// the find
argotorg/solidity
Solidity, the Smart Contract Programming Language
Solidity is the primary smart contract language for the Ethereum Virtual Machine — a statically-typed, curly-brace language that compiles to EVM bytecode. If you're writing contracts on Ethereum or any EVM-compatible chain, this is the compiler you're using. It's not a library or framework; it's the language itself.
The IR codegen pipeline (Yul as an intermediate representation) is architecturally sound — it separates high-level Solidity semantics from EVM-specific lowering, which makes optimizer passes cleaner and more testable. The SMT checker integration (`libsmtutil`) is a real differentiator: formal verification built into the compiler itself, not bolted on externally. The type system has gotten meaningfully better over time — user-defined value types, custom operators, and proper immutables reduce foot-guns that plagued earlier contract code. Documentation is genuinely good: the `bugs.json` machine-readable vulnerability ledger is the kind of thing most language projects skip entirely.

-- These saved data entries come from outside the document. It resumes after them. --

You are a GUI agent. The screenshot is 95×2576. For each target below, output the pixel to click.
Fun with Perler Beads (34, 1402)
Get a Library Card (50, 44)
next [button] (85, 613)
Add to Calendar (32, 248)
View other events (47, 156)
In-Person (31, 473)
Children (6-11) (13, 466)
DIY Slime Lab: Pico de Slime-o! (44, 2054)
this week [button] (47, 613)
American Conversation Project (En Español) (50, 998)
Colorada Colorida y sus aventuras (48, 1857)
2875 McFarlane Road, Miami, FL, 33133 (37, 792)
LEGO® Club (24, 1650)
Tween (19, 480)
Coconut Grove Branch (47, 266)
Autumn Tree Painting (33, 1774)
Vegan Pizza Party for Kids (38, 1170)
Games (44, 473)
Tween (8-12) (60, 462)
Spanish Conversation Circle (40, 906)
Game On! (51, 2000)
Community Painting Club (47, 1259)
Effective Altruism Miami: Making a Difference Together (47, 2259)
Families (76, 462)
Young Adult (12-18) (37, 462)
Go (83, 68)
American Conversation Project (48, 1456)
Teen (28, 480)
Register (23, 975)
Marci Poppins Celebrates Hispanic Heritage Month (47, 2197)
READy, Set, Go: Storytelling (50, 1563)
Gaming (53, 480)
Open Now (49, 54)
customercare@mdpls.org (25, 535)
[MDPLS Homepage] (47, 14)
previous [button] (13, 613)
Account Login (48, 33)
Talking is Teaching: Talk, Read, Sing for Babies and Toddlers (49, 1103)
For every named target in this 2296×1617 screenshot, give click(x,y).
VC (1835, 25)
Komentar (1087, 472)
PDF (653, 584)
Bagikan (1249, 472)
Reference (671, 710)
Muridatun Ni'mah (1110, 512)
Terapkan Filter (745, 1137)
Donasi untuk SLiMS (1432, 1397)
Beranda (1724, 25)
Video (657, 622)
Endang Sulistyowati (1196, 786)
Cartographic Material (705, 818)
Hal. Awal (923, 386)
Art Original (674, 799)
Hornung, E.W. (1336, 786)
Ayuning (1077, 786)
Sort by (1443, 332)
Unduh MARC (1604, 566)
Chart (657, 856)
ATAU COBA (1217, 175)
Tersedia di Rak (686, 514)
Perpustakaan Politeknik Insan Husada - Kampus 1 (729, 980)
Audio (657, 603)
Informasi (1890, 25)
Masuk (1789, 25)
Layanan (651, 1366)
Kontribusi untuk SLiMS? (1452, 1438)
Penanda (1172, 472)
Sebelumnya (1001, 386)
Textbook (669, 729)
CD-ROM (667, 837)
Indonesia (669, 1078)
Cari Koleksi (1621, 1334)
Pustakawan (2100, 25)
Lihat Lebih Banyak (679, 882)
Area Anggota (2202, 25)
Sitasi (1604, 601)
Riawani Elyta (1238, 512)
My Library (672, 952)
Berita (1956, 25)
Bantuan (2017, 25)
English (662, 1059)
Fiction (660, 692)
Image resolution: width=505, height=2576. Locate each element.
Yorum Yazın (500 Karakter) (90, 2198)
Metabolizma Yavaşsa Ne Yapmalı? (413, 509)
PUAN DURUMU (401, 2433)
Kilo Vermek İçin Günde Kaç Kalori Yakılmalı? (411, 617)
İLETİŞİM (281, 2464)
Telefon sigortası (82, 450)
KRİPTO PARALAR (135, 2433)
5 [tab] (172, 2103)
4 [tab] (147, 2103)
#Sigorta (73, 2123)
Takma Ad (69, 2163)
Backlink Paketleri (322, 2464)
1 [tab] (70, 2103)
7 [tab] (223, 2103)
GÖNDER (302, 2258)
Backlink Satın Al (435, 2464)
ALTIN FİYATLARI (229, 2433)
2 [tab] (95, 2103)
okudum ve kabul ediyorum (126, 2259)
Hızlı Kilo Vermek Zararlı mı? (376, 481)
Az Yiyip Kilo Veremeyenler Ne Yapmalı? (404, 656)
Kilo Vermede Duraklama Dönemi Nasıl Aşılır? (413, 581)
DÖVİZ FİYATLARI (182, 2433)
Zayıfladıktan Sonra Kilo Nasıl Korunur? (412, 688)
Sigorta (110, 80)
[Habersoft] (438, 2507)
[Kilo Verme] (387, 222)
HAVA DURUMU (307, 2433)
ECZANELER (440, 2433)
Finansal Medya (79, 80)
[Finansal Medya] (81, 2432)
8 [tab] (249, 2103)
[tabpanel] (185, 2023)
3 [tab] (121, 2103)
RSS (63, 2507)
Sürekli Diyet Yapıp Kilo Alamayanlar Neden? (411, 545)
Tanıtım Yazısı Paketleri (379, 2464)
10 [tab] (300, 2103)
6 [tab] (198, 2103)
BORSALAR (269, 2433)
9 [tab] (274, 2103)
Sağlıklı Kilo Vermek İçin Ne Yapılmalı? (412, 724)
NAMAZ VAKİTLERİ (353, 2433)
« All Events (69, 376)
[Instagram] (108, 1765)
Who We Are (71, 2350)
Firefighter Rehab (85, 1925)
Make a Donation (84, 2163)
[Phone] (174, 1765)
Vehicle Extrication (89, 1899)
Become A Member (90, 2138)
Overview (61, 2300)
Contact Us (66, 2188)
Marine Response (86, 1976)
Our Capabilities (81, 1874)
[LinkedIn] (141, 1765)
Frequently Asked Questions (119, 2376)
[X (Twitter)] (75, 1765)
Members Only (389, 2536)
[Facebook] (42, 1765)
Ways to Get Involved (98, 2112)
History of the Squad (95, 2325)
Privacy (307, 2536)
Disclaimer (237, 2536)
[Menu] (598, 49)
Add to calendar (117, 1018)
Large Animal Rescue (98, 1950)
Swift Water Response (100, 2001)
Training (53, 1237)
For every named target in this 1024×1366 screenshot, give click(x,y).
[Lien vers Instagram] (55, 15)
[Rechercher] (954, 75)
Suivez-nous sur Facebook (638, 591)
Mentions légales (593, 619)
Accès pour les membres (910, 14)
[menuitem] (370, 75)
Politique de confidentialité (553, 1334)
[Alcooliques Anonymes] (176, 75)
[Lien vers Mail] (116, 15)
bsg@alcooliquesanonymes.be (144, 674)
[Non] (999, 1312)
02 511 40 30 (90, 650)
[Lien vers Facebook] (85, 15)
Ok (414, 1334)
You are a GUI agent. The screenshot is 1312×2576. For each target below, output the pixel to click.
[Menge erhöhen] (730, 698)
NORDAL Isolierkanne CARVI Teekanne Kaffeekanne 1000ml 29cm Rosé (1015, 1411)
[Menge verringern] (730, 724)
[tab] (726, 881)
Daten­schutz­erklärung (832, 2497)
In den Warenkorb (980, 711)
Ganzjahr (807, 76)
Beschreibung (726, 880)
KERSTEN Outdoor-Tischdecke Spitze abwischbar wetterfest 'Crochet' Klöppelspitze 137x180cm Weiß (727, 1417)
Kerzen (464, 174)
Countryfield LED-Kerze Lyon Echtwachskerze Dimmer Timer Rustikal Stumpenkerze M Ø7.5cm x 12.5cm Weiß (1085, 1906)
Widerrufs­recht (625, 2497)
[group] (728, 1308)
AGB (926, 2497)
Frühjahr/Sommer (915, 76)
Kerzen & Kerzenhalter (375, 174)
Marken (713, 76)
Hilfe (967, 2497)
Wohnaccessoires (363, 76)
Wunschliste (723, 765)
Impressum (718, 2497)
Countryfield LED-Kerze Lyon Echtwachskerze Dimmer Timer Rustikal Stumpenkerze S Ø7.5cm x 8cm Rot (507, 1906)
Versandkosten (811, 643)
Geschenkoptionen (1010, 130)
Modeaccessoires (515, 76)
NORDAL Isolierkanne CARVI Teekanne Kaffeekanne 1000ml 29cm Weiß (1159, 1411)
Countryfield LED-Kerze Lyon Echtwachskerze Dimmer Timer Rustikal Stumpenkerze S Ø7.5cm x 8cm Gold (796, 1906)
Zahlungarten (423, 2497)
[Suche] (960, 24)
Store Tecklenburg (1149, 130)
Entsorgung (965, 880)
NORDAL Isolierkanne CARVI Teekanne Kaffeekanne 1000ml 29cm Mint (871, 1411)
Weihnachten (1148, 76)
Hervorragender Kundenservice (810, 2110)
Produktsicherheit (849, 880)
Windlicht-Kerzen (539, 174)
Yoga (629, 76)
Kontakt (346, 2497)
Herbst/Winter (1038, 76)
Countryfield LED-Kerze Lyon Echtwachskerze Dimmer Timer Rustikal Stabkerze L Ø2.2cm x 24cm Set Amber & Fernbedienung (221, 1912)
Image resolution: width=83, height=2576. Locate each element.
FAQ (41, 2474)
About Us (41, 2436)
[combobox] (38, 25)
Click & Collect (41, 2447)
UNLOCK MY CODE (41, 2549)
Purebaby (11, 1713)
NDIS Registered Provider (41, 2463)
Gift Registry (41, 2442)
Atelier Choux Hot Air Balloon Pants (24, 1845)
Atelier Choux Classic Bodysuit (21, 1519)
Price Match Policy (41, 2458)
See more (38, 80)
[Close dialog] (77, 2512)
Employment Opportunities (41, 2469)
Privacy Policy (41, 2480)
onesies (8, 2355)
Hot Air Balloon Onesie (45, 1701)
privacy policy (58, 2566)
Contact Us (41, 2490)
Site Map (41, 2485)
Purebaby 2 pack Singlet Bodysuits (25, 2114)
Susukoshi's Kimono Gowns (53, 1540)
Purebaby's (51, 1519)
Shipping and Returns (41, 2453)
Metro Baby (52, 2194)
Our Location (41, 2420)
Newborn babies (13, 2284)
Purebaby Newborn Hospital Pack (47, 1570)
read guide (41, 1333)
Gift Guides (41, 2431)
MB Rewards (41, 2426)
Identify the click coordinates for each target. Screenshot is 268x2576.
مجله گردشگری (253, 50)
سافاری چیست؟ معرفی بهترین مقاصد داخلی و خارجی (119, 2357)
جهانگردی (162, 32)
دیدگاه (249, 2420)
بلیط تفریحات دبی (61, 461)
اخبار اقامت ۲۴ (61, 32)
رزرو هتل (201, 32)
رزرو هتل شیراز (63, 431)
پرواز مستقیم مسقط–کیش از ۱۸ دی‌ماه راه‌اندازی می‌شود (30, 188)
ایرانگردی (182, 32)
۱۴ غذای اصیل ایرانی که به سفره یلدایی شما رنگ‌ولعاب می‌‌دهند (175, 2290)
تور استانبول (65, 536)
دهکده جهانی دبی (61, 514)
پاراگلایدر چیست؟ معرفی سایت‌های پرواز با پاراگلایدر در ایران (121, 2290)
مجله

Still stuck on 0.x versioning despite being the dominant smart contract language for a decade — breaking changes ship regularly and every minor version bump can silently change ABI or bytecode, which is a serious operational problem for deployed contracts. Error messages have improved but remain worse than modern compilers; type errors involving complex inheritance hierarchies are still cryptic. The legacy `libevmasm` codegen path and the newer IR/Yul path coexist, creating two code paths to maintain and subtle behavioral differences that only show up in edge cases. No first-class package manager or standard library — the ecosystem depends entirely on third-party tools (Hardhat, Foundry) to fill gaps the language itself should own.